La comunione legale dei beni: cosa succede con lo scioglimento ?
È noto che, a partire dalla riforma del 1975 ed in mancanza di scelta di un
diverso regime, la comunione legale si instaura automaticamente con la celebrazione
del matrimonio. Pertanto, qualora i coniugi vogliano optare per la separazione
dei beni, devono dichiararlo esplicitamente al momento del matrimonio. In tal
caso, il ministro di culto o l’ufficiale di stato civile accoglieranno la
decisione rendendola effettiva per tutta la durata dell’unione (salvo modifiche
successive da effettuare con apposita convenzione notarile).

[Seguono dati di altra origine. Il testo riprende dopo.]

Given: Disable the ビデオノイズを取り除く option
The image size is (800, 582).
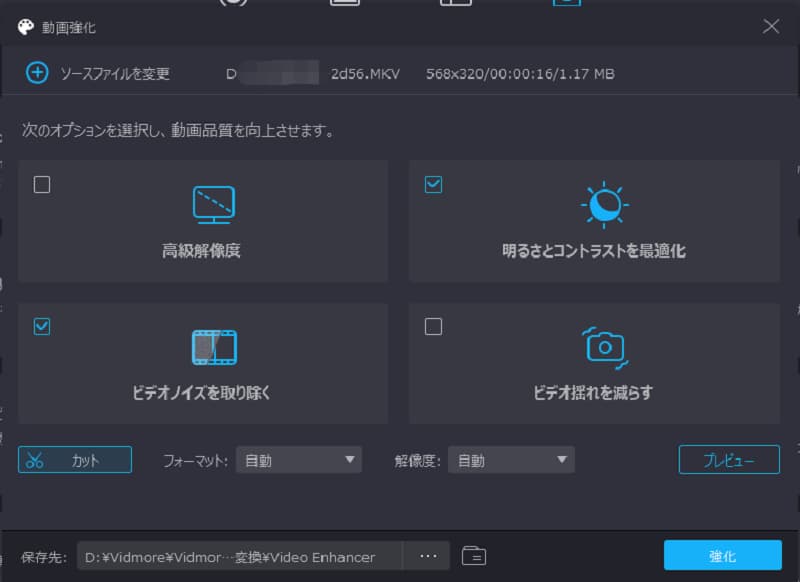Looking at the screenshot, I should pos(40,326).
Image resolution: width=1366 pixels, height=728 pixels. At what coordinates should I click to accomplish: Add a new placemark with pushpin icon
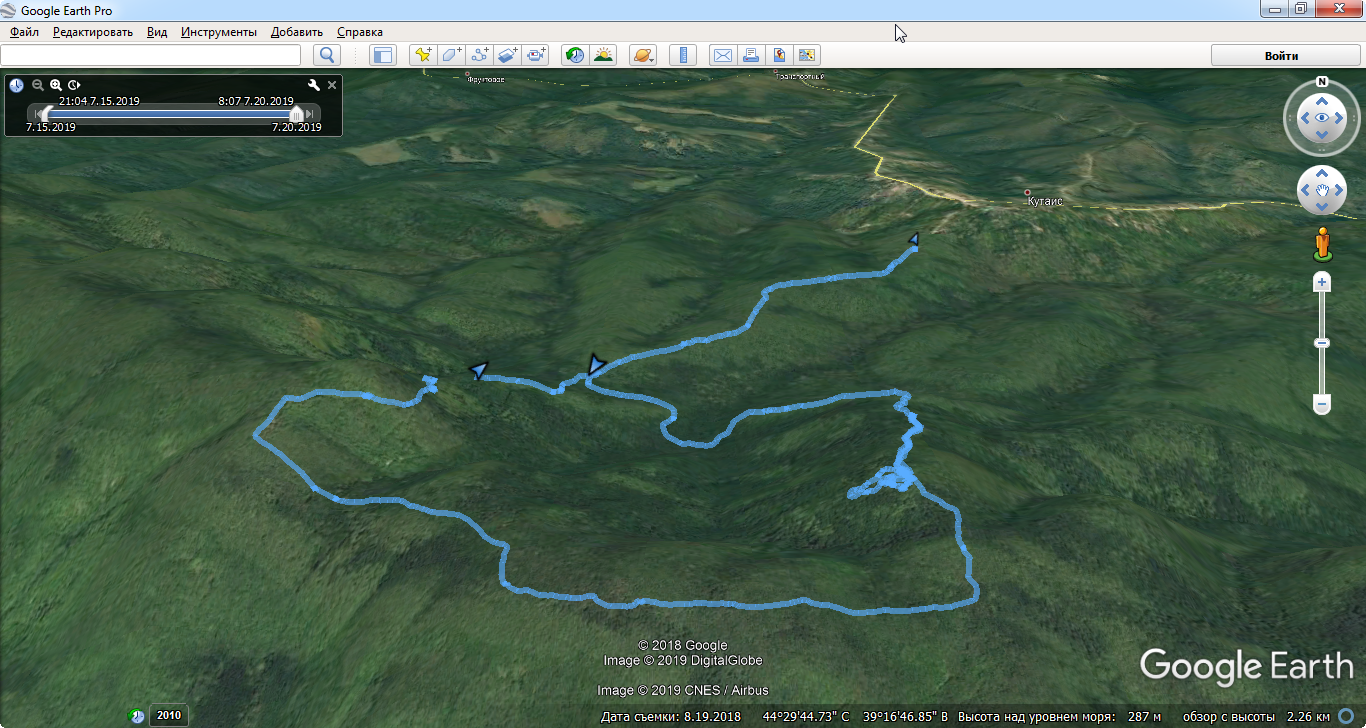[423, 55]
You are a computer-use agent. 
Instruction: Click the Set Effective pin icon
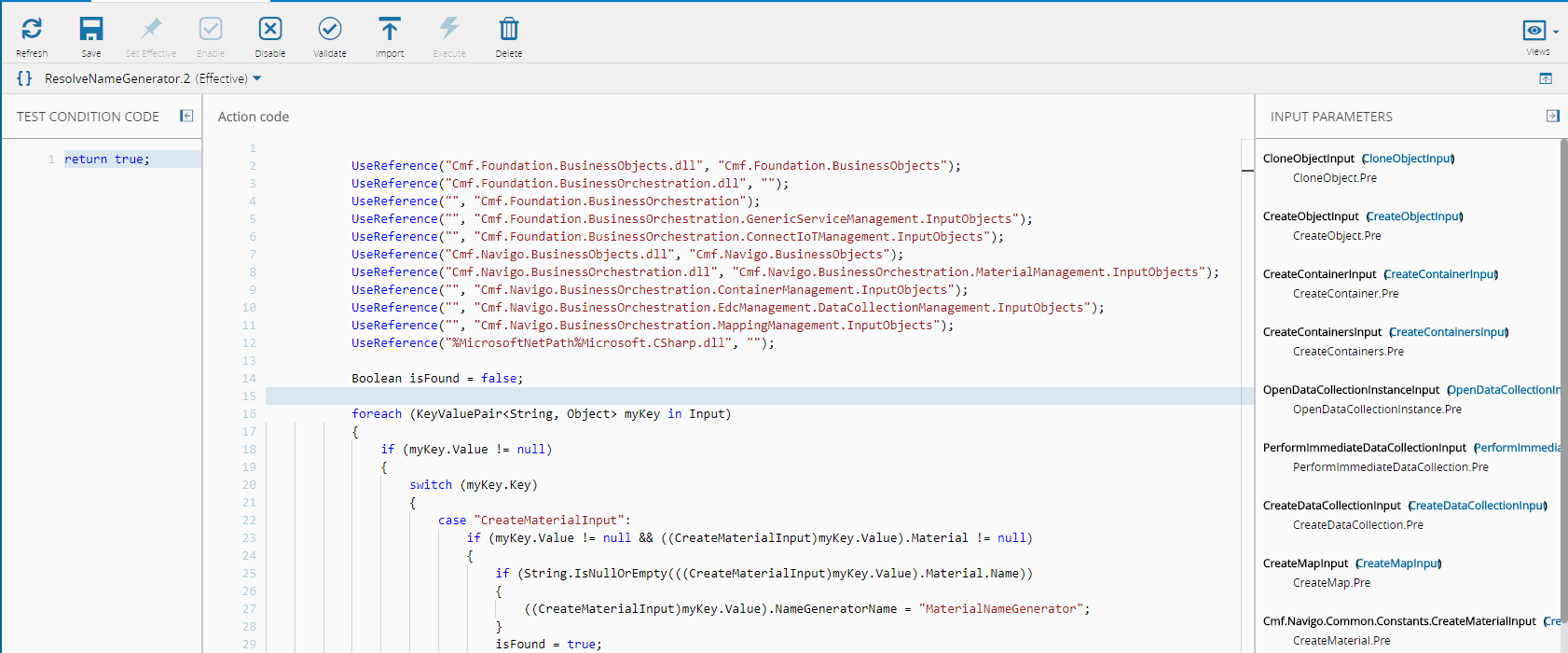click(x=151, y=30)
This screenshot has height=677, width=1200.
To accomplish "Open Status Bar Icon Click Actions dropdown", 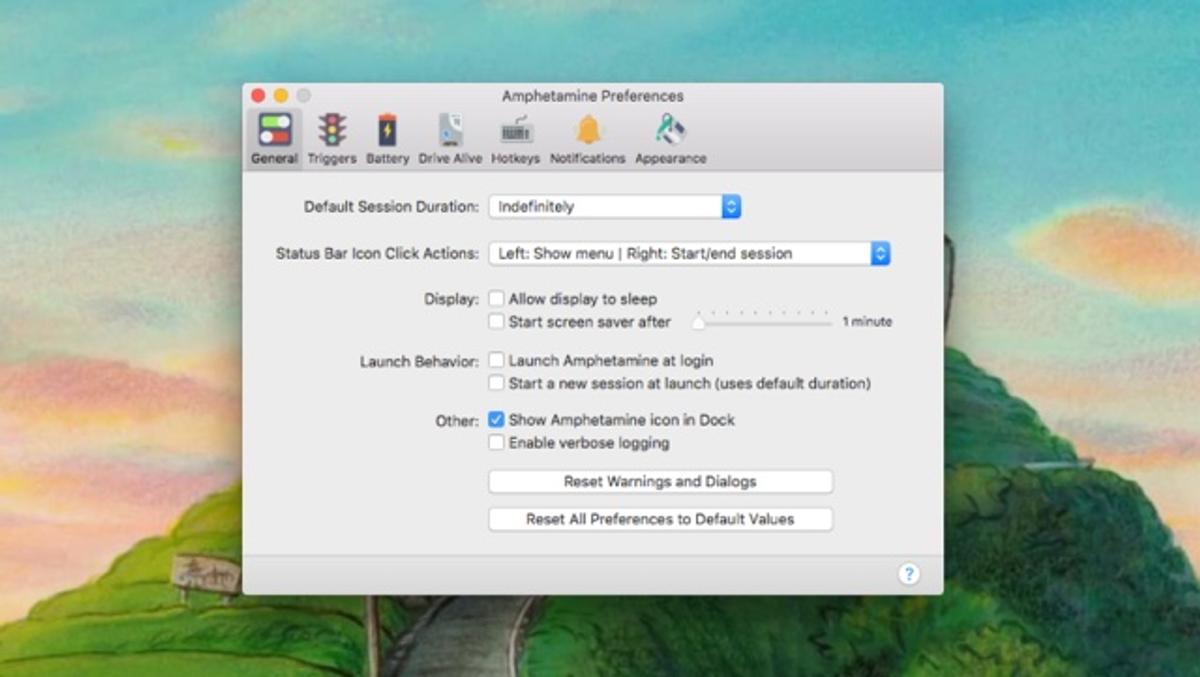I will tap(689, 254).
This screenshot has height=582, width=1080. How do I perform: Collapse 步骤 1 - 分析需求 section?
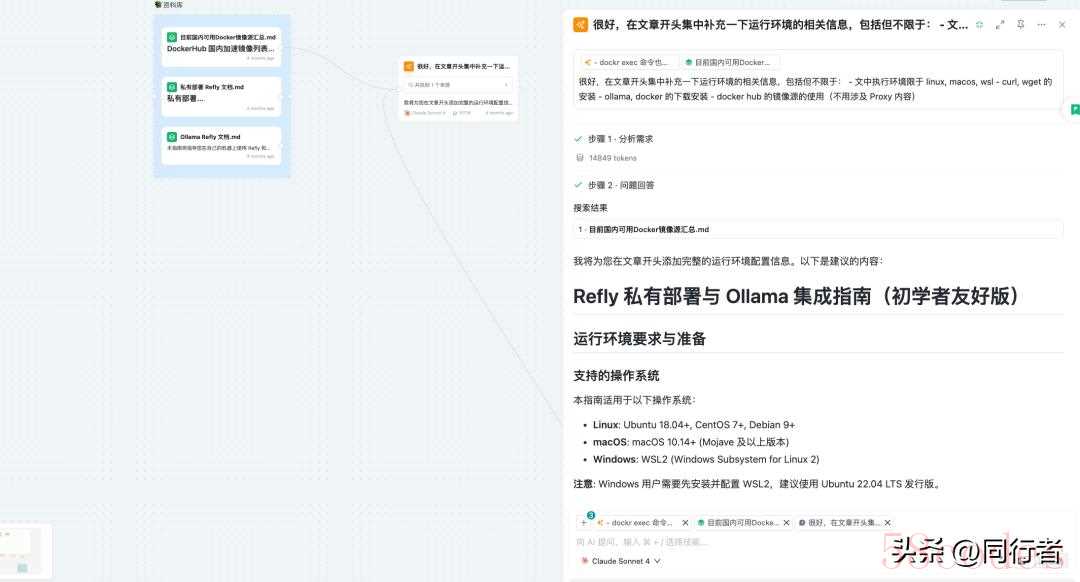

Lo scioglimento della comunione legale si ha nel momento in cui il
Presidente del Tribunale autorizza i coniugi a vivere separati, ovvero alla
data di sottoscrizione del verbale di separazione consensuale dinanzi al
Presidente e, da tale momento, ciascuno dei coniugi può chiedere la divisione
dei beni. La legge prevede la divisione di attività e passività in parti
uguali, mentre i beni indivisibili devono essere venduti e il ricavato
equamente distribuito, salvo il caso di mancato accordo, a seguito del quale sarà
necessario l’intervento del giudice per stabilire la spartizione del quantum.
Beni oggetto della comunione: quali sono?
Tra i beni che rientrano nella comunione dei beni, ricordiamo:
- tutti gli acquisti effettuati dai coniugi
congiuntamente o separatamente durante il matrimonio;
- i frutti relativi ai beni appartenenti a ciascun
coniuge come i prodotti dei terreni coltivati che hanno ereditato o che
sono stati acquistati prima del matrimonio, i dividendi azionari, i canoni
di locazione o gli interessi sui titoli di Stato eventualmente posseduti;
- le aziende costituite da entrambi dopo il matrimonio o
gestite in modo comune (se l’azienda apparteneva a uno solo dei due
coniugi prima del matrimonio, si considerano oggetto della comunione solo
gli incrementi e gli utili).
Quali sono i beni che non rientrano nella comunione legale?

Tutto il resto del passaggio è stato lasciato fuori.